§ **ACTIONS TO TAKE**
1. Summarize the passage about ChatGPT in China in two sentences.
2. In the passage about ChatGPT in China, what is the name of the chatbot Baidu plans to release in March?
3. Quote the passage about ChatGPT in China, starting with "Internet users in" and going on through "autonomous driving technology.".

Internet users in China have been accessing the third-party form of the chatbot services from platforms such as Tencent and Alibaba using Virtual Private Network (VPN). Nikkei reported that there have also been dozens of “mini programs” released by third-party developers on Tencent’s WeChat social media app that claim to offer services from ChatGPT.

Chinese companies have joined the race to develop AI-powered chatbots as the public caught the contagious wave of ChatGPT. Alibaba and Baidu said they’re working on their own chatbots that they plan to roll out soon. Baidu said it plans to release its chatbot dubbed ‘ERNIE Bot’ in March, and it will be used across various platforms such as its search engine, voice assistant for smart devices and even its autonomous driving technology.

CNN reported that a team at China’s Fudan University has developed their own version called MOSS, which instantly went viral, crashing the platform as many users attempted to access the tool.

These show how much the Chinese people want to use the AI tool. But regulatory pressure is forcing platforms offering third-party services regardless of whether they are connected to ChatGPT or not to suspend them, according to the people who spoke to Nikkei.

The pressure is being spurred by Chinese state-owned media outlets. Nikkei reported China Daily saying on Monday, in a post on Weibo, China’s heavily censored equivalent of Twitter, that the chatbot “could provide a helping hand to the U.S. government in its spread of disinformation and its manipulation of global narratives for its own geopolitical interests.”

With China’s intolerance of Western internet companies, ChatGPT appears ready to join the growing number of US companies banned in the country. Dozens of prominent US websites and apps have either been banned or heavily censored in China, starting from 2009 and 2010 when Beijing moved to block Google, Facebook, YouTube, and Twitter. Reddit and Wikipedia were banned in China in 2018 and 2019.

[Data taken from a collection]
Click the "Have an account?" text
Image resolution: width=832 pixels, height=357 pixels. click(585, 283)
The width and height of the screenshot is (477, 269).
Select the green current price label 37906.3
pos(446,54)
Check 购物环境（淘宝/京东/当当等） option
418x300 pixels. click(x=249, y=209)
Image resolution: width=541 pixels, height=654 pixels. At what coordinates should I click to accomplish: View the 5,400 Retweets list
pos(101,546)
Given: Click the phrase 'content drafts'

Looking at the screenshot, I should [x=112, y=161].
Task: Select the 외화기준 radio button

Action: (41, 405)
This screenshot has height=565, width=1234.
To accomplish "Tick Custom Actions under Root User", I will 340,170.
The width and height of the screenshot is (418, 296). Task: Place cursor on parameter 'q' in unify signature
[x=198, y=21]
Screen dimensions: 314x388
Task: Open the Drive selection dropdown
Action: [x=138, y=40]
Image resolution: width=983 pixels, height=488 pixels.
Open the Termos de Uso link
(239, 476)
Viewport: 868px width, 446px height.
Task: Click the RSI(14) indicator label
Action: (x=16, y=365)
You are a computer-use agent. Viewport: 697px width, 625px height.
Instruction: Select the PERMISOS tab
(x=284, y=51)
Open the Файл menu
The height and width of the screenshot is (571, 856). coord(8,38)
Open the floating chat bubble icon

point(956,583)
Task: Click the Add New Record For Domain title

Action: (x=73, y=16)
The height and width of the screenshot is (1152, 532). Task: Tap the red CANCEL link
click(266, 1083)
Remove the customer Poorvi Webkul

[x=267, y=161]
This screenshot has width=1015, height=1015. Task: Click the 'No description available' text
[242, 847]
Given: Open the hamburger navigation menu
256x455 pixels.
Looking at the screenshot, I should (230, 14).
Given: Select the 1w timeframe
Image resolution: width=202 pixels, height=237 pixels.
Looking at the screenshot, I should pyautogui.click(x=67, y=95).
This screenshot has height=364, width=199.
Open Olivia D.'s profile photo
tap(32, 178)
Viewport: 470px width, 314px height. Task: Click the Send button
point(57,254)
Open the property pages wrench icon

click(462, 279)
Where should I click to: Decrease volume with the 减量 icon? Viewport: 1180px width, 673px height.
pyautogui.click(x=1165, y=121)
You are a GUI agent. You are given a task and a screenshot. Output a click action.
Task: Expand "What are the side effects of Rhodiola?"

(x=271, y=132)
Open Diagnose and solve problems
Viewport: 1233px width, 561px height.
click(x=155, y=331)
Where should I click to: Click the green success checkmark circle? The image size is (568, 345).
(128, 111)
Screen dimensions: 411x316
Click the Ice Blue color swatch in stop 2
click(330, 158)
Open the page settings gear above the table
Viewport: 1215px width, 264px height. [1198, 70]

§ **ANSWERS PROVIDED**
1. Chinese internet users have reached ChatGPT through VPNs and third-party offerings, and companies such as Alibaba and Baidu, along with a Fudan University team, have been building their own chatbots. Regulatory pressure, spurred by state-owned media, is forcing platforms to suspend third-party chatbot services, and ChatGPT appears ready to join the many US companies banned in China.

2. ERNIE Bot

3.
Internet users in China have been accessing the third-party form of the chatbot services from platforms such as Tencent and Alibaba using Virtual Private Network (VPN). Nikkei reported that there have also been dozens of “mini programs” released by third-party developers on Tencent’s WeChat social media app that claim to offer services from ChatGPT.

Chinese companies have joined the race to develop AI-powered chatbots as the public caught the contagious wave of ChatGPT. Alibaba and Baidu said they’re working on their own chatbots that they plan to roll out soon. Baidu said it plans to release its chatbot dubbed ‘ERNIE Bot’ in March, and it will be used across various platforms such as its search engine, voice assistant for smart devices and even its autonomous driving technology.